Seven steps to Martin McDonagh
5 Prepare to be offended
McDonagh has never shied away from taboo subjects. His dark comedy The Lieutenant of Inishmore savagely satirises the IRA – to such an extent that theatres in Ireland and the UK refused to produce it, deeming it “too dangerous”. McDonagh saw those rejections as censorship, and refused to allow any of his other works to appear until Lieutenant premiered. It finally appeared at the Royal Shakespeare Company in 2001, and became a worldwide hit.
That refusal to sanitise his views is evident throughout McDonagh’s career. In his best play The Pillowman, there’s a scene in which a young girl is crucified before being buried alive. The movie In Bruges caused offence with its portrayal of (as one character puts it) “two manky hookers and a racist dwarf”.
And in 2010, his play A Behanding in Spokane was attacked by the New Yorker’s Hilton Als for being racist. “I don’t know a single self-respecting black actor who wouldn’t feel shame and fury while sitting through it,” wrote Als.
McDonagh is unrepentant, suggesting that Als and others are missing the point. Writers, he states, must write without thinking of their “own political correctness”.
6 There will be blood
The final scene of The Lieutenant of Inishmore features two characters chopping up dead bodies. In The Beauty Queen, an old woman has scalding cooking oil poured over her before being punched in the stomach. In the Oscar-winning Six Shooter, a rabbit has its brains blown out. McDonagh’s is a blood-spattered oeuvre.

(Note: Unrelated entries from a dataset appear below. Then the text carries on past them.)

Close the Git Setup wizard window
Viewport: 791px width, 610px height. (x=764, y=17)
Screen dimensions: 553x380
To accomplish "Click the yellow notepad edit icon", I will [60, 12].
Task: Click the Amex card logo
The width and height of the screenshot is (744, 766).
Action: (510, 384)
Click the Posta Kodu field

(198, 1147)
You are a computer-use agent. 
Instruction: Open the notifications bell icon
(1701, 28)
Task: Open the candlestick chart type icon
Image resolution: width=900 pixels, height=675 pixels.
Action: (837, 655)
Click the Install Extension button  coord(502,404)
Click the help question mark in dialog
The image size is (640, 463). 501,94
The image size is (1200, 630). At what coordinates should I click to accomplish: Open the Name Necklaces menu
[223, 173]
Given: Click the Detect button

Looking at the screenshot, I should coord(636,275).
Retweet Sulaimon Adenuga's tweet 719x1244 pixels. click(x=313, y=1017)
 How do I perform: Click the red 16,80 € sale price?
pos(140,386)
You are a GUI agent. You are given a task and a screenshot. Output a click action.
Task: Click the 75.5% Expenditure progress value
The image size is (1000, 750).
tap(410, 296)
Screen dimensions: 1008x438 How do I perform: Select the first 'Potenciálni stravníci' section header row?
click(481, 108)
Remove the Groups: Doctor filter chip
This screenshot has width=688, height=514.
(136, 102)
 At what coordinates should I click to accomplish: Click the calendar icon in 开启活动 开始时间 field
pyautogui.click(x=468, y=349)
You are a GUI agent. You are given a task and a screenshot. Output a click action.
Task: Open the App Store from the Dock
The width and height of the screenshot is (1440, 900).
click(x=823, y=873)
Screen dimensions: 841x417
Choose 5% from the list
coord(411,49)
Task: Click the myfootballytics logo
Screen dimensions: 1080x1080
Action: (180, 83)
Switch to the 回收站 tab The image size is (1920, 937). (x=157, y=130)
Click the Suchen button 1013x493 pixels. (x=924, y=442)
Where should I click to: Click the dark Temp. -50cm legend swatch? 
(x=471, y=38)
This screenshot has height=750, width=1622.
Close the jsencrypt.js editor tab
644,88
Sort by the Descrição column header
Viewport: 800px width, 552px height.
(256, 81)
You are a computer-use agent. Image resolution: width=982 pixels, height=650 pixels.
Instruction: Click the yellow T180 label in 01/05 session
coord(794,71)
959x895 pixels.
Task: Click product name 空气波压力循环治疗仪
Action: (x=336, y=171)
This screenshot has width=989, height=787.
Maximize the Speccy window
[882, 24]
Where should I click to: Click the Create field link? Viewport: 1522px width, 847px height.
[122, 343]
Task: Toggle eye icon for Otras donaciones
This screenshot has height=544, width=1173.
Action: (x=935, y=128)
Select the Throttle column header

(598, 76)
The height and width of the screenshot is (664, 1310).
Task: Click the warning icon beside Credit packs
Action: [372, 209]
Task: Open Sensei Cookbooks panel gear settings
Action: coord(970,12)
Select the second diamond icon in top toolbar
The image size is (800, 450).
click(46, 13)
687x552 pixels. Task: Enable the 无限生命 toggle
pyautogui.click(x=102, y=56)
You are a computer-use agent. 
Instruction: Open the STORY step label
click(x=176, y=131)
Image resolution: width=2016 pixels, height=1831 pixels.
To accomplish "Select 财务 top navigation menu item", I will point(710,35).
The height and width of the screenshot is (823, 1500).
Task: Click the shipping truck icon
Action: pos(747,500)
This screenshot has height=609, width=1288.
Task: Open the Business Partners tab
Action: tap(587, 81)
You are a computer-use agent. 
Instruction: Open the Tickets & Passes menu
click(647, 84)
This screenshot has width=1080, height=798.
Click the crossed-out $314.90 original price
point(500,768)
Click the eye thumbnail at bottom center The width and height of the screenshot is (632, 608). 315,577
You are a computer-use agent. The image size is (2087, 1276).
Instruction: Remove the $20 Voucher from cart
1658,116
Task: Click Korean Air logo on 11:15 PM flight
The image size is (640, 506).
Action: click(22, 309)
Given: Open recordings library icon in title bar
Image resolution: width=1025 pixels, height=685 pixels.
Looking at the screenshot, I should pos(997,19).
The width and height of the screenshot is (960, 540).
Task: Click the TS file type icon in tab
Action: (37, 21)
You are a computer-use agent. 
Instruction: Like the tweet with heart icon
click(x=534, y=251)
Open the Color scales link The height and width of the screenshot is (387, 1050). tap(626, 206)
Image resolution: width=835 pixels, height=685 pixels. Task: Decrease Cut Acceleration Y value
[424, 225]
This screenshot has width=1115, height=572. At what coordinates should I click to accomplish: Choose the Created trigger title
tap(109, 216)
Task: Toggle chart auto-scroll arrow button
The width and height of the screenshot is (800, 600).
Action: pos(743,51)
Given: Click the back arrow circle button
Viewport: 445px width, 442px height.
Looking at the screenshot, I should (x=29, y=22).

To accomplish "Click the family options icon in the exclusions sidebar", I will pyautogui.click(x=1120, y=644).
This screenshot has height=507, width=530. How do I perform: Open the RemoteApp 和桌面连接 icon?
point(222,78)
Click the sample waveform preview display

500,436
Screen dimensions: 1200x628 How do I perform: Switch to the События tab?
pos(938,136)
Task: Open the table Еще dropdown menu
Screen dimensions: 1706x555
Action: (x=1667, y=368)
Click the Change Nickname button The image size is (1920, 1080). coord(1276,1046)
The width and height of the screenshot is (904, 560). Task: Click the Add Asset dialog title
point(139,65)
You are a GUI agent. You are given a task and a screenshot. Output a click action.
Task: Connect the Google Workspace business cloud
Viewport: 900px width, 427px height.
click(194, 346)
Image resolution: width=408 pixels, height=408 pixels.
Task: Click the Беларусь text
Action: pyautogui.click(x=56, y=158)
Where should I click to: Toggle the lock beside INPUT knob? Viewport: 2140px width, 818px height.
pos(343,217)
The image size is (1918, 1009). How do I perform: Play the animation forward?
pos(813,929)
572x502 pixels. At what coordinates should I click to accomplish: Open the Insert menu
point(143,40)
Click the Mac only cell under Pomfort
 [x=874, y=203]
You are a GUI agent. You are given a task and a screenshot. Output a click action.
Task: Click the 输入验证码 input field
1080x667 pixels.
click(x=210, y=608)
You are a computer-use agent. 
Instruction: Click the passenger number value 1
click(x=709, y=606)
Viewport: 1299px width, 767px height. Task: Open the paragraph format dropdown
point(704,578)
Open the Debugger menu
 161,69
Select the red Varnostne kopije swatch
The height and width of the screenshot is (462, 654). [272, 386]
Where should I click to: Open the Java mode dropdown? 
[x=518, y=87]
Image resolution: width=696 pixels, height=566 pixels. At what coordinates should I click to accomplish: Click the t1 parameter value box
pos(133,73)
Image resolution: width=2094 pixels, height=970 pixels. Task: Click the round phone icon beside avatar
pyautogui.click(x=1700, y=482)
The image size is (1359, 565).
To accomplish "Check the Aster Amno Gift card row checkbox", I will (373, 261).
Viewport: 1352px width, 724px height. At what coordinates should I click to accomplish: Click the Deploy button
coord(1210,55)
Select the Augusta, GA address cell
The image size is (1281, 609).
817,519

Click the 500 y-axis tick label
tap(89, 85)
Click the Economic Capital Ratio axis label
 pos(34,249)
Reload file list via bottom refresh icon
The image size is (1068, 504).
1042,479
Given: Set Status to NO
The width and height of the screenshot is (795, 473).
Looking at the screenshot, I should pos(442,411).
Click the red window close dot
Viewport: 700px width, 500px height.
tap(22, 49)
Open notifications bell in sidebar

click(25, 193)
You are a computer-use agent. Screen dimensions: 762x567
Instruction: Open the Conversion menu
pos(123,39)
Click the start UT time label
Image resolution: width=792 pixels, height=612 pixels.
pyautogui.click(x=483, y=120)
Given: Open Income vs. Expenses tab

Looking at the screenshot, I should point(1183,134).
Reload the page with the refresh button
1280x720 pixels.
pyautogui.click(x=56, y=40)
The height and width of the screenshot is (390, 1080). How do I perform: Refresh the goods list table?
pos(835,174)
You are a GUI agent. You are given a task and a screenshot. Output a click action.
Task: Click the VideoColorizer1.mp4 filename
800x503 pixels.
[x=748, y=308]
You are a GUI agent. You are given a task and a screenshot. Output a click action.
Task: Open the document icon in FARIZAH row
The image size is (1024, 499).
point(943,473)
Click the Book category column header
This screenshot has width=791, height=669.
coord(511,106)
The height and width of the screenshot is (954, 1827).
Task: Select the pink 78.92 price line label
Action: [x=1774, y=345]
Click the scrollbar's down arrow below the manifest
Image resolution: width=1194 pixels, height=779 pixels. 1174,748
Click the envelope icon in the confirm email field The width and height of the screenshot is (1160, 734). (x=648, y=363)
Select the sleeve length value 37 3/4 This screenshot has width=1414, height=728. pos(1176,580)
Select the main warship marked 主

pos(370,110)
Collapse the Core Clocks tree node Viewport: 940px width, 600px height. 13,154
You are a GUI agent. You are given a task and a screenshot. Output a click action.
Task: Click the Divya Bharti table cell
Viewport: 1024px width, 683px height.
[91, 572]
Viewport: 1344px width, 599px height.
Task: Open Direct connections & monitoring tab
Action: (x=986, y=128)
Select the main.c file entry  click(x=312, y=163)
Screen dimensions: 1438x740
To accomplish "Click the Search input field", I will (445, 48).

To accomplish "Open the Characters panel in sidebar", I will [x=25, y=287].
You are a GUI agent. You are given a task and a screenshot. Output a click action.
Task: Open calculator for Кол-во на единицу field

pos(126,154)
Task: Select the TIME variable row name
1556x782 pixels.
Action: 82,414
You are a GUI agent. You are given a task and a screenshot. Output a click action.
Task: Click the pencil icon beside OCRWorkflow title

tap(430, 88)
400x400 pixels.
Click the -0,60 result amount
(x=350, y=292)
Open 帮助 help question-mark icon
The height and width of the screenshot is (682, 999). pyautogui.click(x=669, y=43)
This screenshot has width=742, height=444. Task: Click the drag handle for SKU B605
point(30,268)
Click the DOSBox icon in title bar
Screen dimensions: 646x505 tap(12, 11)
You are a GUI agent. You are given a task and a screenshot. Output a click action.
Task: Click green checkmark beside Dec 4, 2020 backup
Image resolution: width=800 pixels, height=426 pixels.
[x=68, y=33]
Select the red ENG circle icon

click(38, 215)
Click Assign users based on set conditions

Yet he’s also a dramatist who’s unusually sensitised to the ethics of violence. He reminds us that we’re prepared to tolerate violence on screen and stage, and thus forces us to consider our tolerance of violence in the real world. Characteristically, McDonagh tends to downplay the intelligence of this aspect of his writing, saying he’s just “having his cake and eating it”.
7 The meta thing
Seven Psychopaths is about an Irish writer called Martin who’s struggling to write a film called Seven Psychopaths. This is an example of McDonagh’s love of what he calls “the meta thing” – the tendency for his films and plays to remind the audience that what they are watching is actually a film or a play, and not the real world.
The best example of McDonagh’s “meta thing” is The Cripple of Inishmaan, a play that shows the Aran islanders’ hostile reaction to Man of Aran, Robert Flaherty’s documentary. It shows that, far from exploiting Irish stereotypes, McDonagh has tried to refute them. And crucially, that play also shows us how an Irish audience that’s being misrepresented must react: by pegging eggs at their cinema screen.
PATRICK LONERGAN’s The Theatre and Films of Martin McDonagh has just been published by Methuen Drama.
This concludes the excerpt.